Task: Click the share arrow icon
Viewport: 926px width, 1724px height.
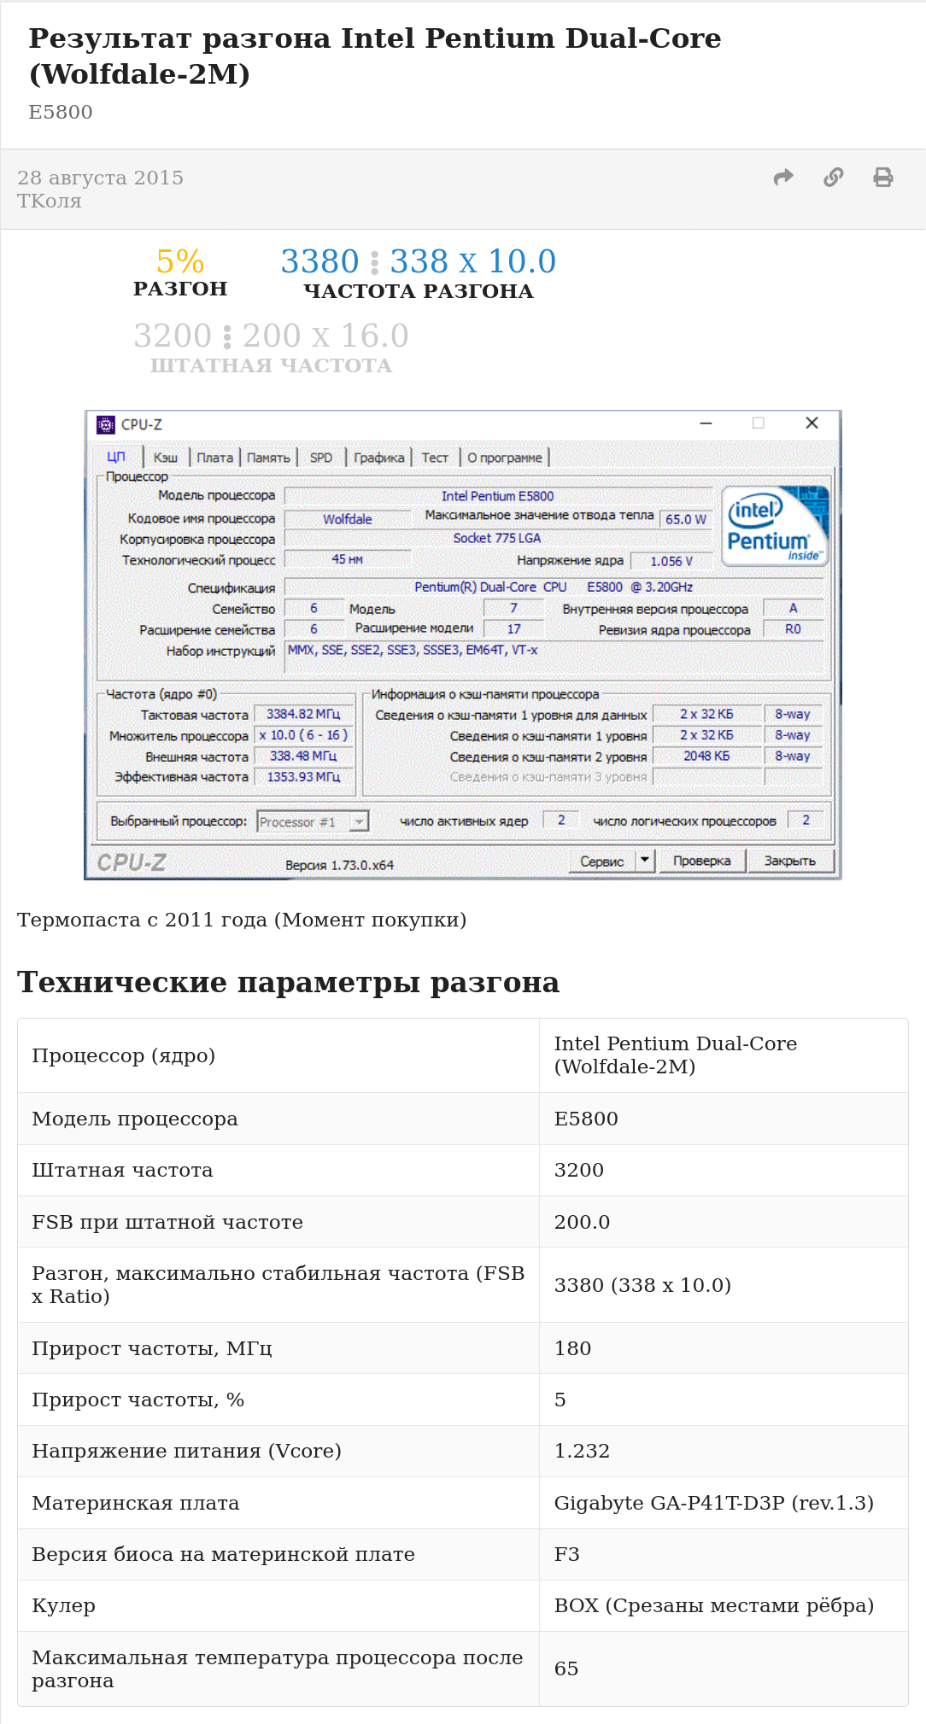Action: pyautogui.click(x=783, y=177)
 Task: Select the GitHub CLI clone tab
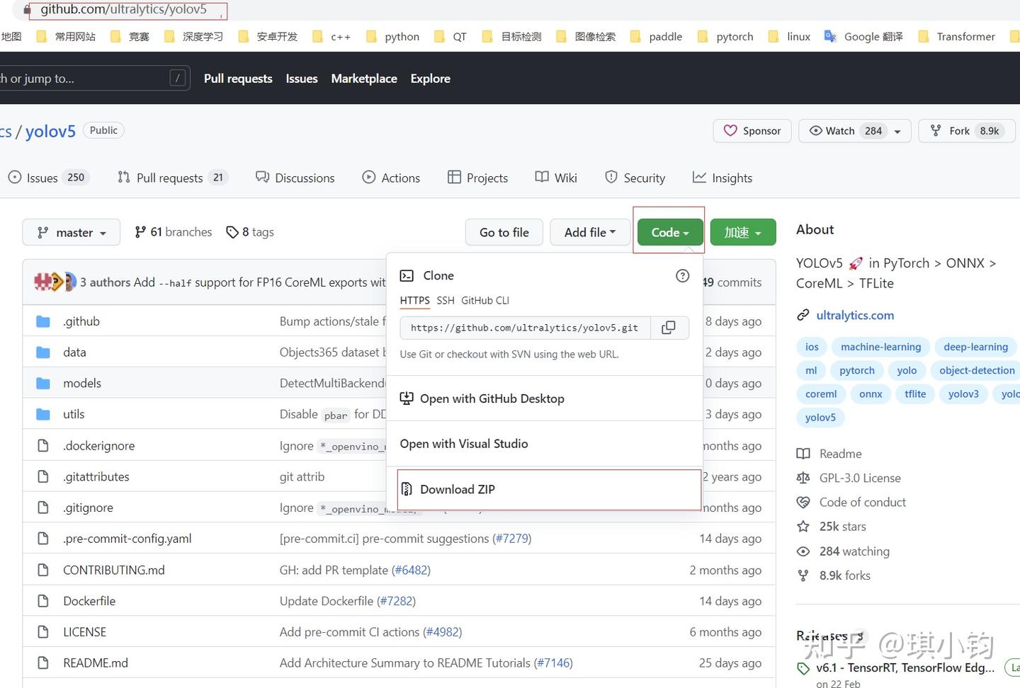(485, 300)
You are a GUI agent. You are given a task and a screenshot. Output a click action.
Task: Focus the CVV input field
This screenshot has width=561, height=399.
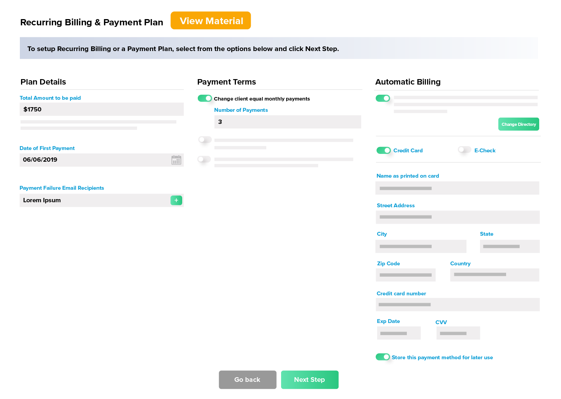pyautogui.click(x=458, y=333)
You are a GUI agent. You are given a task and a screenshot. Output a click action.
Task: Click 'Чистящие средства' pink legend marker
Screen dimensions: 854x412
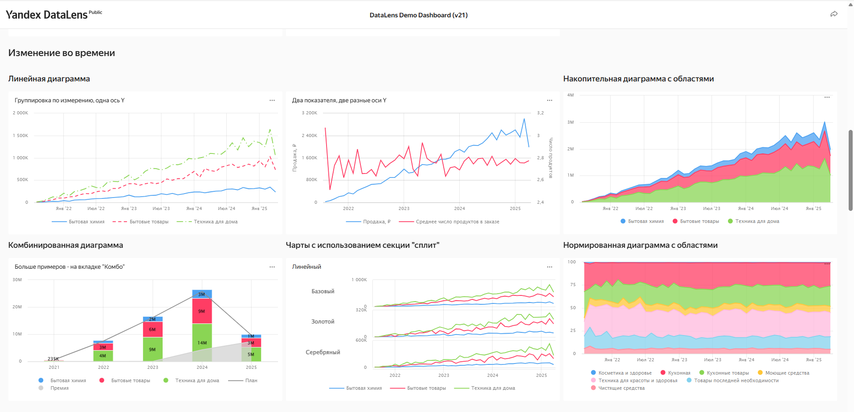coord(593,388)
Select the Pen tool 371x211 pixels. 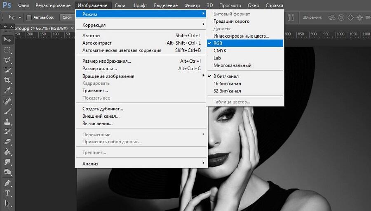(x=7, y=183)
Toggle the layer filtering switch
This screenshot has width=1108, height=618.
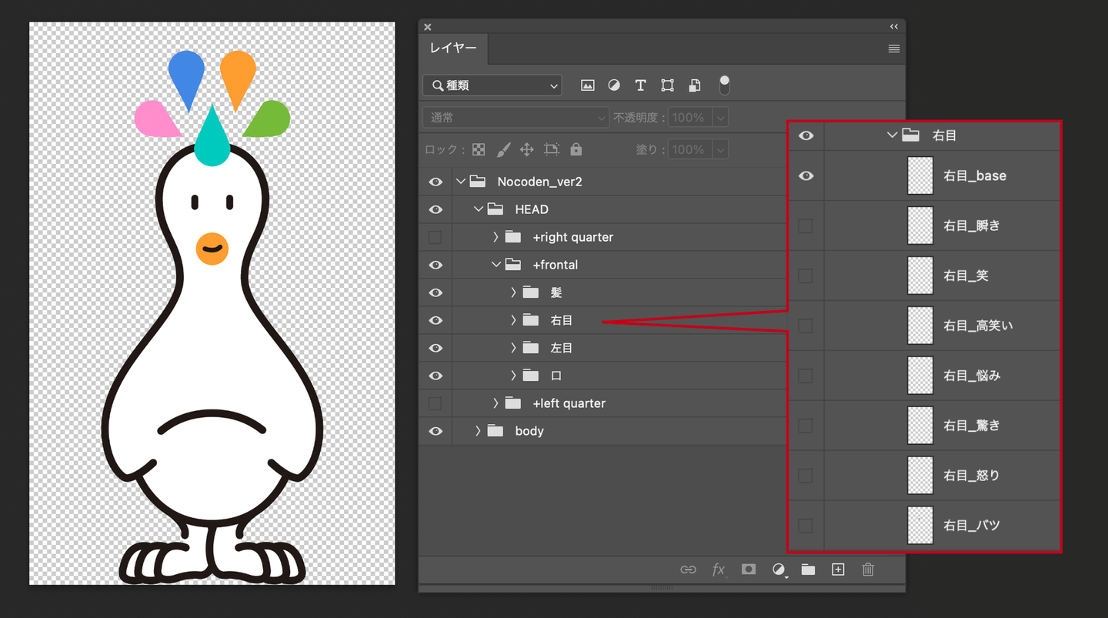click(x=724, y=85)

Exercise goal
Only an exact copy is wanted: the lines from the opening of the material through the line that has "Task: Click 'Чистящие", minus any pictures.

Answer below
Task: Click the share arrow icon
Viewport: 926px width, 1724px height.
Action: pyautogui.click(x=783, y=177)
 Task: Select the GitHub CLI clone tab
(485, 300)
You are a GUI agent. You are given a task and a screenshot. Output a click action.
Task: Focus the CVV input field
This screenshot has width=561, height=399.
pyautogui.click(x=458, y=333)
You are a GUI agent. You are given a task and a screenshot. Output a click action.
Task: Click 'Чистящие средства' pink legend marker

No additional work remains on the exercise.